### THE PROBLEM
Format the lines below as a Markdown table with the columns "Row" and "Line," numbering the rows in order and leaving out blank lines. Omit the pictures from the table.

********

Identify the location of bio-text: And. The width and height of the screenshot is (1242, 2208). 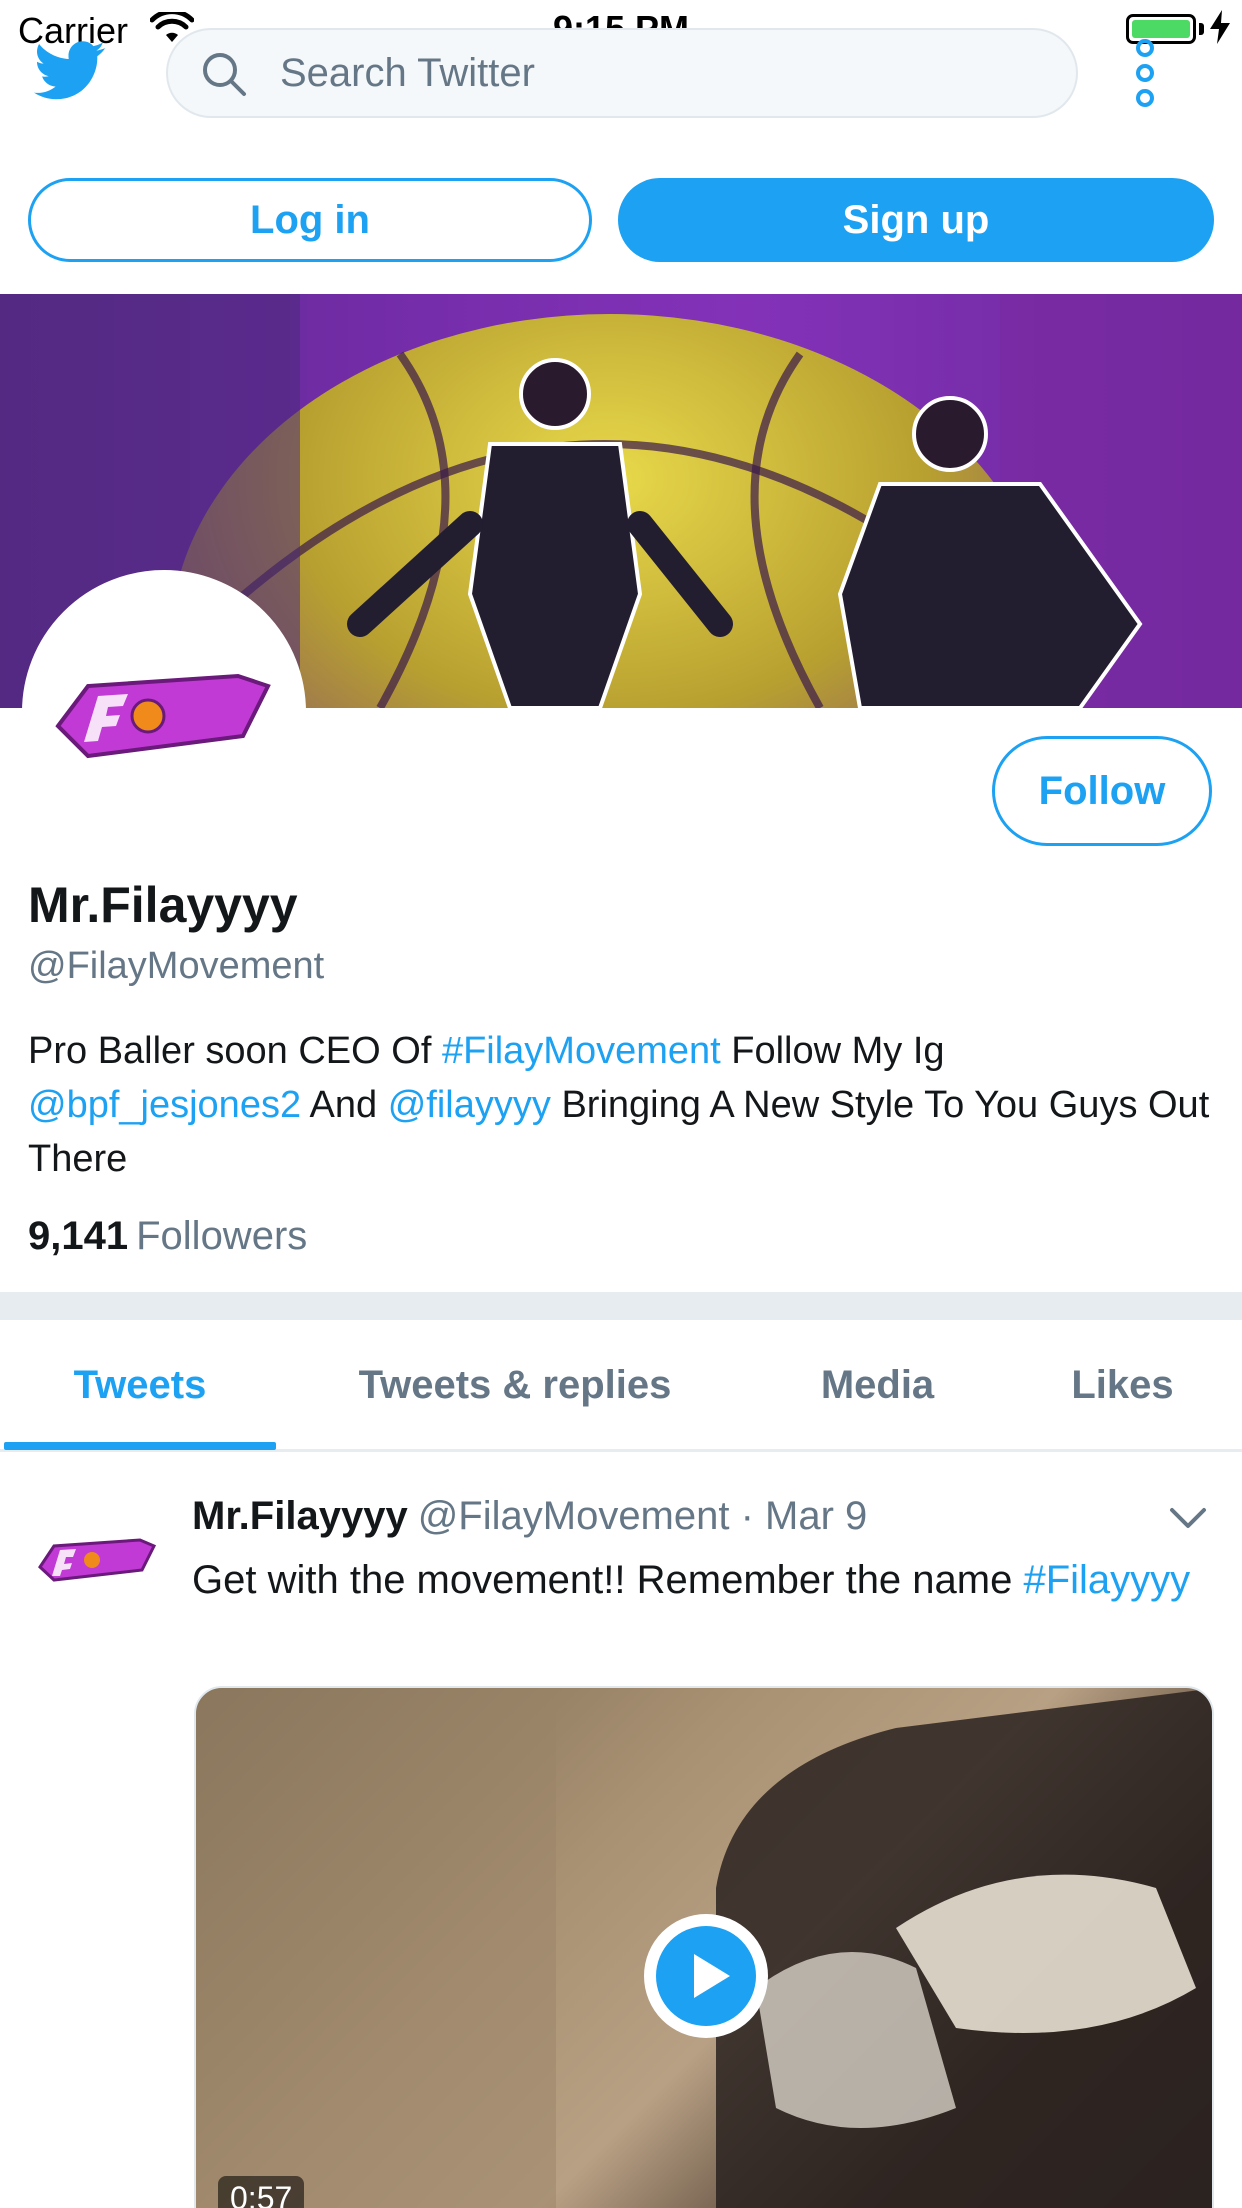
(344, 1105).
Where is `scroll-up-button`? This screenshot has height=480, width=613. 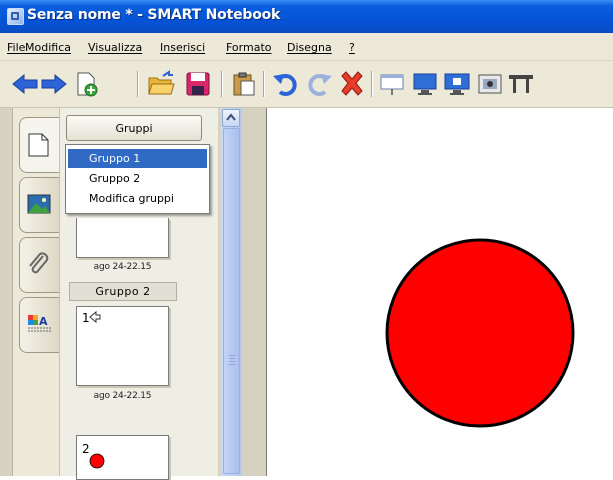
scroll-up-button is located at coordinates (231, 118).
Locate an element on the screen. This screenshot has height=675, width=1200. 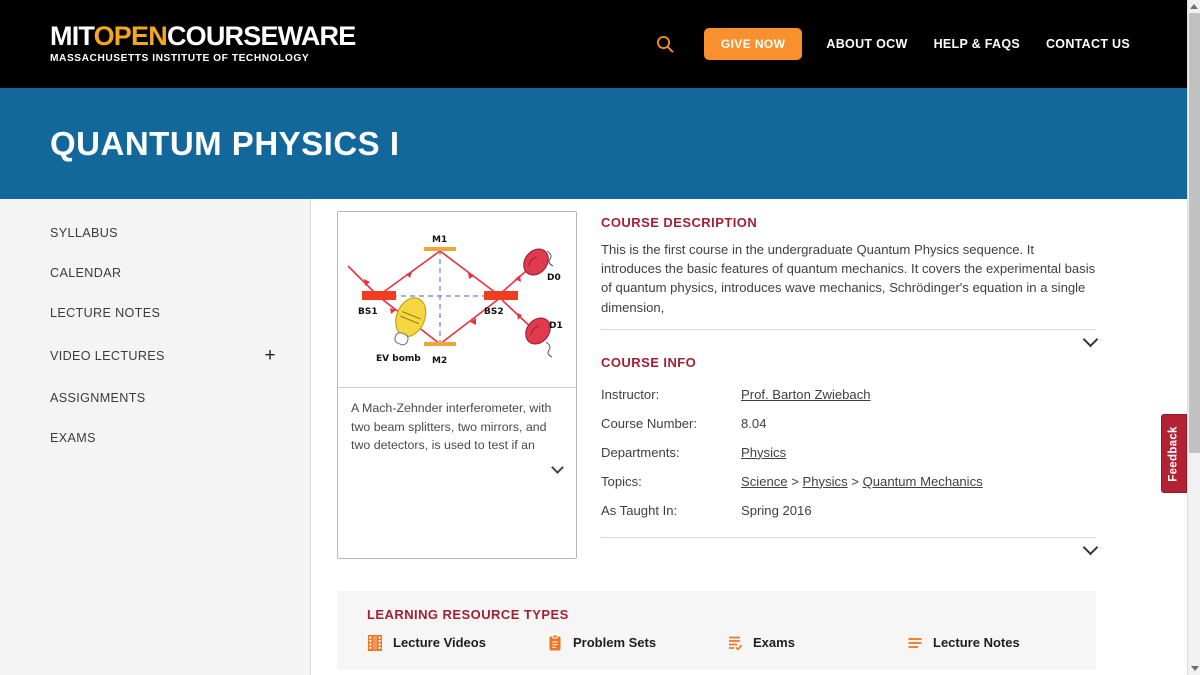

********

### RESULT OF THIS EXERCISE
| Row | Line |
|---|---|
| 1 | Identify the location of bio-text: And. The width and height of the screenshot is (1242, 2208).  |
| 2 | (344, 1105). |
| 3 | Where is `scroll-up-button`? This screenshot has height=480, width=613.  |
| 4 | scroll-up-button is located at coordinates (231, 118). |
| 5 | Locate an element on the screen. This screenshot has height=675, width=1200.  |